Before someone accuses me of politicizing tragedy, let me say one thing: A man with a twisted political agenda killed 11 innocent people in a place of prayer because they were Jewish. If you’re more angry about this column than you are about that, I invite you to reconsider your priorities.
This act of domestic terrorism happened because of a political movement gaining momentum all around the globe. We need to stand up to it and let every last fascist on Reddit, Gab or 4Chan know that there is no place for neo-Nazism or alt-right politics in our democracy. Now, more than ever, everything we hold dear hangs in the balance.
Even before Saturday’s shooting, anti-Semitism has been on the rise in America. From menacing movements on social media to the destruction of Jewish cemeteries, anti-Semitism has spiked by 86 percent in 2017, according to the Anti-Defamation League.
The Charlottesville riot last year, for instance, allowed white supremacists to chant the Nazi slogan, “blood and soil” while preaching their vitriol to anyone willing to listen. Back then, the president insisted that there were good people on both sides. This weekend, he stated that, if the synagogue had an armed guard, less damage might’ve been done. The level of insensitivity and ignorance exhibited by the so-called leader of the free world should be enough to make any thinking person ill.
Yes, he condemned the attack on Tree of Life. But that doesn’t change the fact that his rhetoric has enabled bigots since he was elected in 2016. To say that there’s good on both sides validates members of the alt-right. His anti-immigrant sentiment fuels beliefs such as those held by Bowers, who allegedly used social media to condemn the Hebrew Immigrant Aid Society (HIAS). Trump’s rhetorical warfare against democratic leaders incentivized a madman to mail bombs to their homes and offices. To state that armed guards would’ve protected the victims from tragedy is to blame them for failing to anticipate horror. Words are important. The president needs to choose his more carefully.

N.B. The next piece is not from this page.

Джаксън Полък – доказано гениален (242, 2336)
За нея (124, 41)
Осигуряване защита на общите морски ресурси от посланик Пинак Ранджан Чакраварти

Gun control debates aside, we have to address the issue of anti-Semitism at its source. This is a crisis broader and deeper than guns. A fascist’s real weapon is ideological in nature, and ideas are much harder to regulate than assault rifles. It’s time we realize that our enemies are not the poor and destitute migrants in a caravan thousands of miles away, but rather the American far-right nationalists, the white supremacists and the neo-Nazis that live nearby.
The rise of right-wing nationalism is a terrifying reality of modern America, and if we don’t combat it, it could consume us. But I still believe that there’s goodness left in the world. The rallying of support to emerge in the wake of devastation highlights what it ought to mean to be human; to stand in solidarity regardless of the things that make us different. Pittsburgh’s Muslim community has raised thousands of dollars for the victims and their families. Folks from all backgrounds have attended and organized vigils, reached out to support their Jewish friends and neighbors and donated blood in such capacity that blood banks had to turn people away. Now that’s the America I want to believe in. That’s the Pittsburgh I call home.
Mr. Rogers once said to look for the helpers, and in his neighborhood, they’re hard to miss.